[Direction]: Rewrite the entries below, replacing "icon" with "button" and leaving everything else the same.

[Dataset records]:

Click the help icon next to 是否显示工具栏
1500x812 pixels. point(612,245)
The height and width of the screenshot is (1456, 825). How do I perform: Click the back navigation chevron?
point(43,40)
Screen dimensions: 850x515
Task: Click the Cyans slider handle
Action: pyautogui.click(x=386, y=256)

[Solution to this task]:
Click the help button next to 是否显示工具栏
1500x812 pixels. point(612,245)
The height and width of the screenshot is (1456, 825). How do I perform: Click the back navigation chevron?
point(43,40)
Screen dimensions: 850x515
Task: Click the Cyans slider handle
Action: pyautogui.click(x=386, y=256)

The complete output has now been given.